● Directions for this task
Please retype every record exactly as it appears, omitting the pictures.
[[ Data for this exercise, beginning ]]
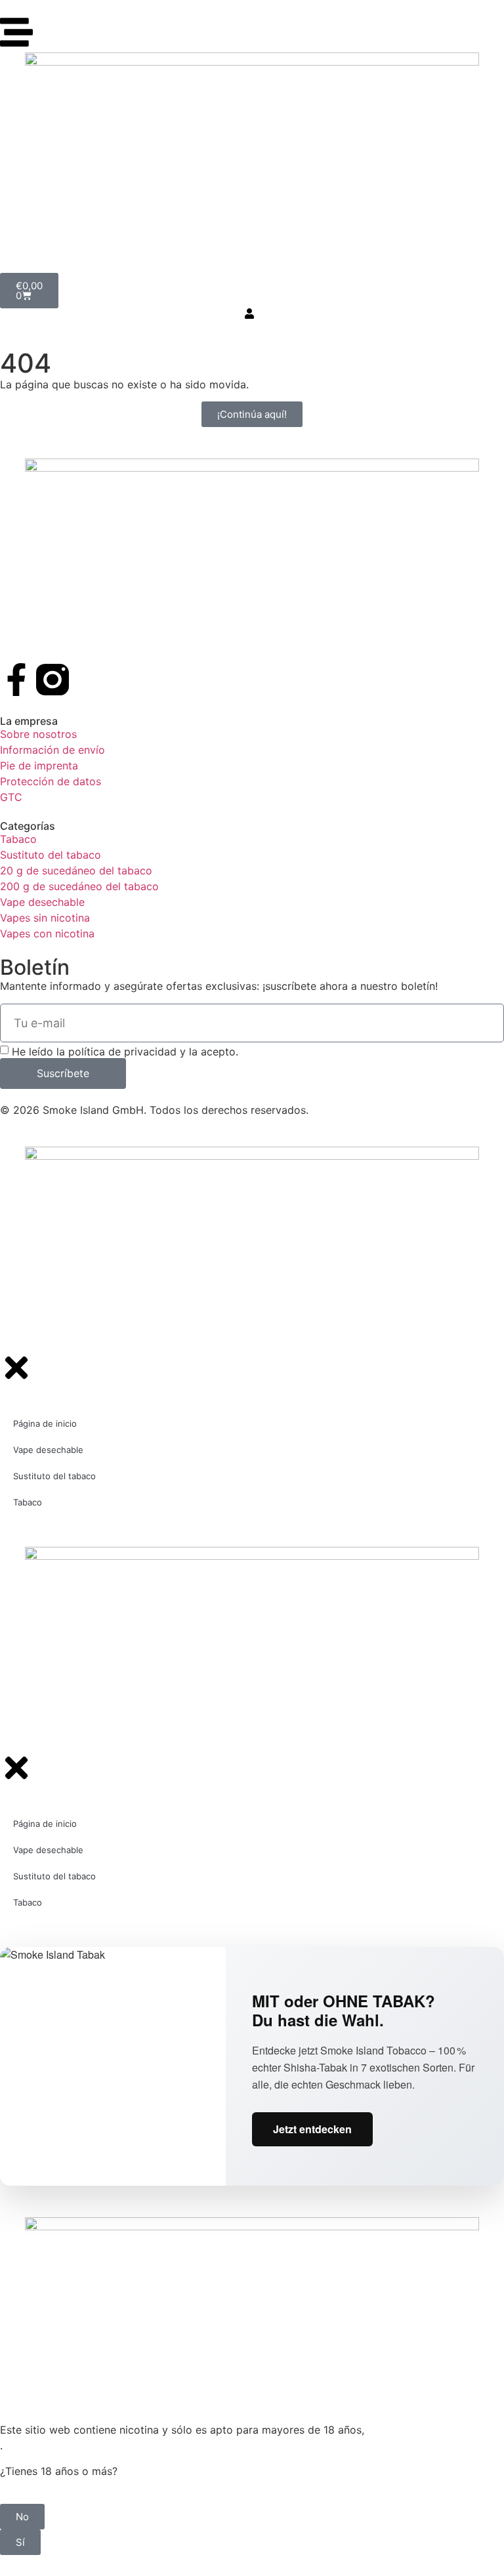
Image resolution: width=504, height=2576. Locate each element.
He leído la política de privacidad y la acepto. (125, 1050)
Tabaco (27, 1502)
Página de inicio (45, 1423)
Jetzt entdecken (312, 2128)
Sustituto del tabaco (54, 1476)
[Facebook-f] (16, 679)
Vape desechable (48, 1449)
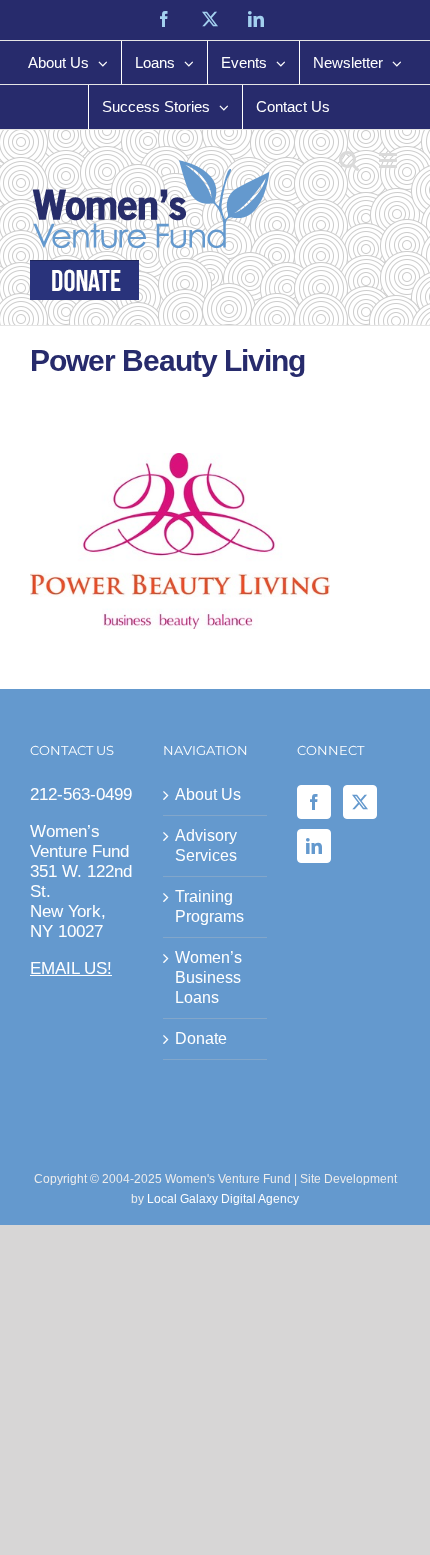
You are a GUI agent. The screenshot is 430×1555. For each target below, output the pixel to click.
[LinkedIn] (314, 846)
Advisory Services (206, 845)
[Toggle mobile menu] (389, 160)
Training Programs (209, 906)
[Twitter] (360, 802)
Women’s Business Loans (208, 977)
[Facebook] (314, 802)
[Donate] (84, 280)
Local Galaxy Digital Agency (223, 1199)
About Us (208, 794)
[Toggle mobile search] (349, 160)
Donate (201, 1038)
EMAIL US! (71, 968)
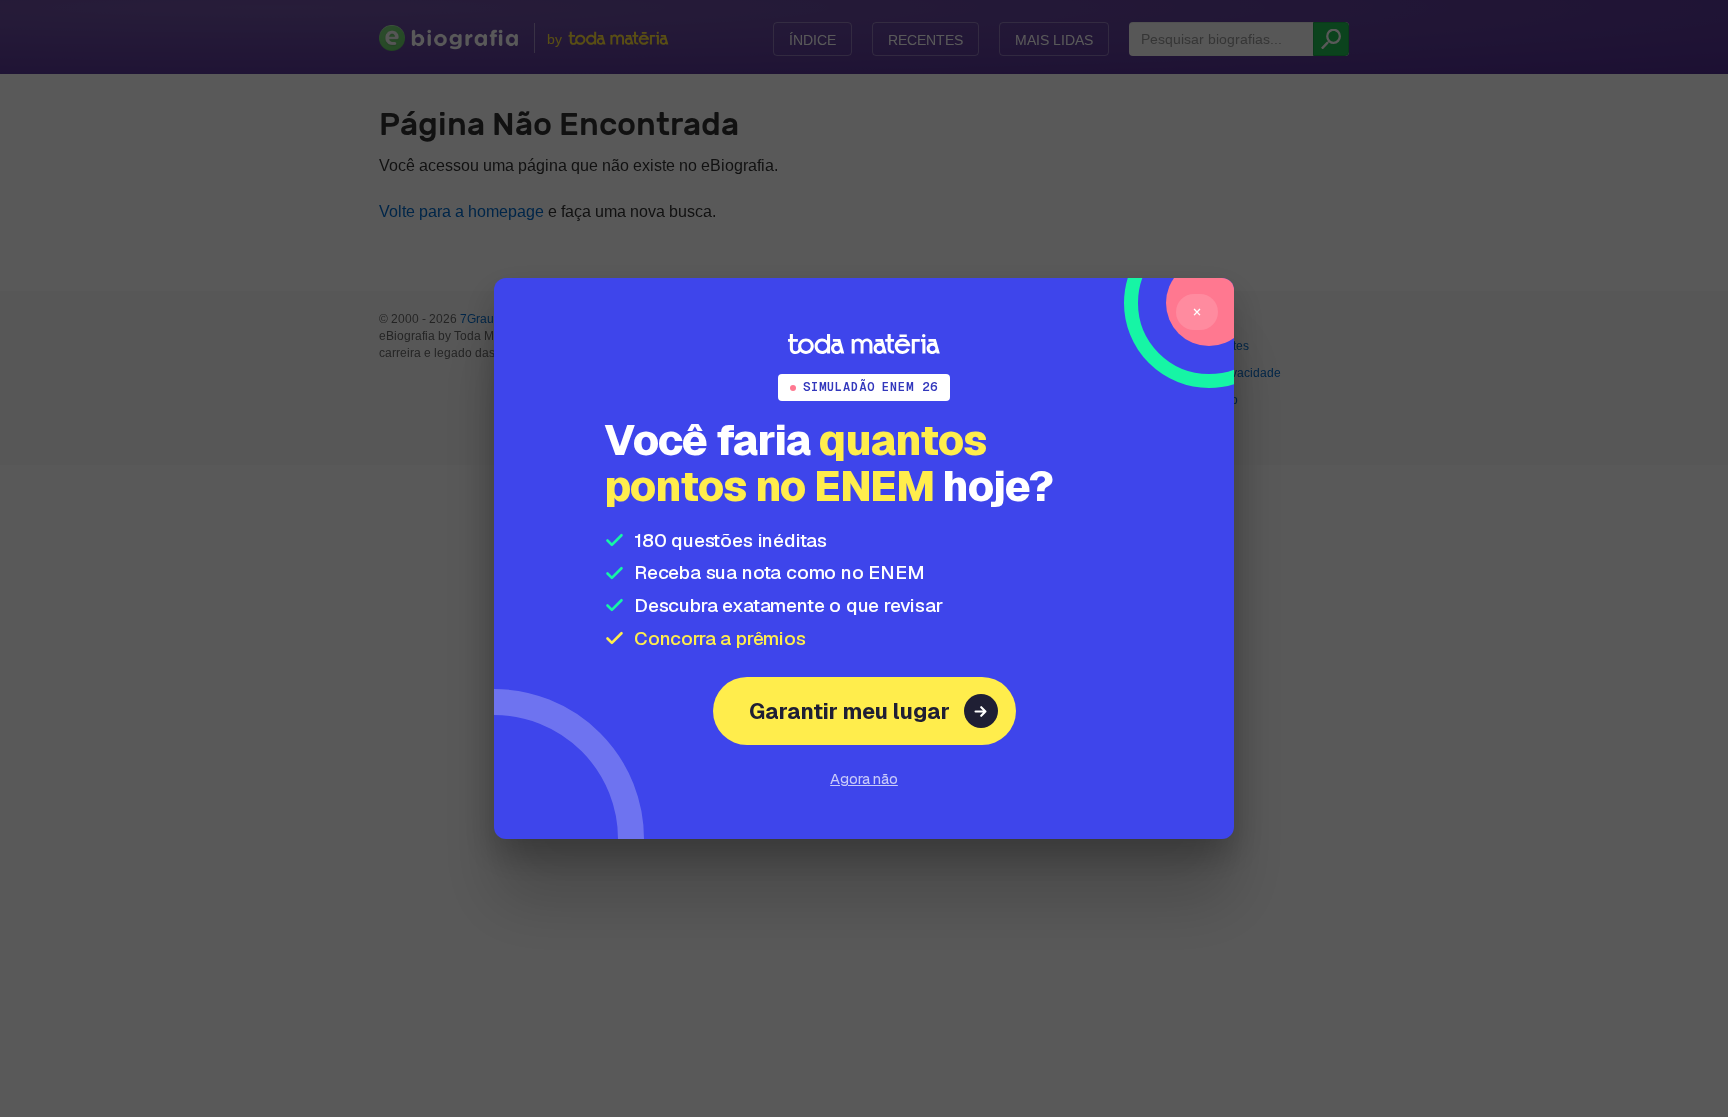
[[ Data for this exercise, end ]]
● Solution to this problem
Image resolution: width=504, height=2576. Locate each element.
He leído la política de privacidad y la acepto. (125, 1050)
Tabaco (27, 1502)
Página de inicio (45, 1423)
Jetzt entdecken (312, 2128)
Sustituto del tabaco (54, 1476)
[Facebook-f] (16, 679)
Vape desechable (48, 1449)
You are a GUI agent. The screenshot is 430×1555. For each target below, output the pixel to click.
[LinkedIn] (314, 846)
Advisory Services (206, 845)
[Toggle mobile menu] (389, 160)
Training Programs (209, 906)
[Twitter] (360, 802)
Women’s Business Loans (208, 977)
[Facebook] (314, 802)
[Donate] (84, 280)
Local Galaxy Digital Agency (223, 1199)
About Us (208, 794)
[Toggle mobile search] (349, 160)
Donate (201, 1038)
EMAIL US! (71, 968)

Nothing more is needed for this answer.